To see how this works, consider the following schema for describing a server farm.
This is a pretty natural way to see the world, and hence a natural way to design a schema. The farm has a bunch of instances. Each instance has a type, an image (OS + burnt-in packages) and some number of add-on packages.
But it’s not the only way to see the world. Consider the following alternative:
On this second schema, the farm has an “instance build”, which is just a definition that combines an instance type, image and set of packages together in a single group.
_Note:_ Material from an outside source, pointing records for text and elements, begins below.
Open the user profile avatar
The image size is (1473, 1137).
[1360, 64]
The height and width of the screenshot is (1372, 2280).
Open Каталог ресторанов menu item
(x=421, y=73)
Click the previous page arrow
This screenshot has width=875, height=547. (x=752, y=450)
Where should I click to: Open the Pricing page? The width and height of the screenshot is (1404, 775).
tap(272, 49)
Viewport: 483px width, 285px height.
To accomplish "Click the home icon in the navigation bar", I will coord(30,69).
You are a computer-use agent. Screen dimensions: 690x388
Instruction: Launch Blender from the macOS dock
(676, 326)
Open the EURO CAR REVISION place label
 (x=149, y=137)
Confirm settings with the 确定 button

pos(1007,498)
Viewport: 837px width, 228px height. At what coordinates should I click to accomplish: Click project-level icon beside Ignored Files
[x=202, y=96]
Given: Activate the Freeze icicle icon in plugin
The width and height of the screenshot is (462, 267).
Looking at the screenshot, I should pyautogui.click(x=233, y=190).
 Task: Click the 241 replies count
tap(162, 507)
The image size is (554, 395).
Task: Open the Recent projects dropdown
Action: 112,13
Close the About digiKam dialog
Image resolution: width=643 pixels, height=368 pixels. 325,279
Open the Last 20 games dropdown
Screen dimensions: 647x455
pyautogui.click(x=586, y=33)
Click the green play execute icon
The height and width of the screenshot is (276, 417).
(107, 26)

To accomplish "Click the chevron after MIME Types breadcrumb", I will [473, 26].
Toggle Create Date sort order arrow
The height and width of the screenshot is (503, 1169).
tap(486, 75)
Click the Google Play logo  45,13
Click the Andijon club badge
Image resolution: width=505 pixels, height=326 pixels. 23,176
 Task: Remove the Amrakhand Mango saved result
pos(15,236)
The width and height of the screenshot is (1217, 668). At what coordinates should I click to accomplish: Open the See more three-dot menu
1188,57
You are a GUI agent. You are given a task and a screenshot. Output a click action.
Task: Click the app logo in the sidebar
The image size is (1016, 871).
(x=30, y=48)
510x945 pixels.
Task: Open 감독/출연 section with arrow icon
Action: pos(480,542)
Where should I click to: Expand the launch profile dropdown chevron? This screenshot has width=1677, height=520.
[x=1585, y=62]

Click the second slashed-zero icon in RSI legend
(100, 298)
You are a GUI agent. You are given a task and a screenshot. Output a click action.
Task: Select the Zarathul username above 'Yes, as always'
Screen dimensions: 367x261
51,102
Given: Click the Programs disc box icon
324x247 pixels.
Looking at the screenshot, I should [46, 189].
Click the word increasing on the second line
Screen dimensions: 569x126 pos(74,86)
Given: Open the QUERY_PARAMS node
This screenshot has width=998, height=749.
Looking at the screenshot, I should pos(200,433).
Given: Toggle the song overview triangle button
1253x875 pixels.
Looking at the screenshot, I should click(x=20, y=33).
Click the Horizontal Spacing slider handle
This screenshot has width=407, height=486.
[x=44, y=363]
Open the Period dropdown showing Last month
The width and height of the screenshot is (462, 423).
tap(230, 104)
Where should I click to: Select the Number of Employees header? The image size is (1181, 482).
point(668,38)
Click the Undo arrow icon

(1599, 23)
The instances still have types, images and packages, but only indirectly through the farm and build entities.
The second schema is superior for blueprinting. Why? The second schema makes certain unwanted configurations impossible to express, and hence impossible to propagate to the managed environment:
- It’s impossible on the second schema to describe a farm with three Ubuntu 12.04 instances and one Ubuntu 11.10 instance. Any instances in the farm get the farm’s single configuration. The first schema, on the other hand, allows this wrong configuration.
- If you want a catalog of standard (or at least defined) builds, the second schema allows you to enforce its use. Of course, if you don’t want a catalog, then you can just drop the instance build entity from the schema and associate its child entities directly with the farm.
The first schema is superior for representing as-is configuration. In the real world, bad configurations occur (e.g., half-completed deployments, rogue sysadmins, through security vulnerabilities, through human error, etc.). With the blueprinting schema, we’re trying to make it impossible to express bad configurations. So by definition it’s not going to be up to the task of representing the bad configurations that actually occur.
The takeaway is that there’s not just one configuration management schema to design. There are two: a blueprinting schema for expressing desired configuration, and an as-is schema for expressing actual configuration.
We want to embed key domain constraints in the blueprinting schema to the extent that it’s feasible to do so without over-complicating the schema. (In practice we want to identify the high-risk misconfigurations and focus on handling those.) The approach is more abstract: we say things like “it’s really the farm that has an instance build, not the instance”.
In the as-is schema we want to be more unconstrained and concrete so as to represent the wide variety of incorrect configurations that can actually happen.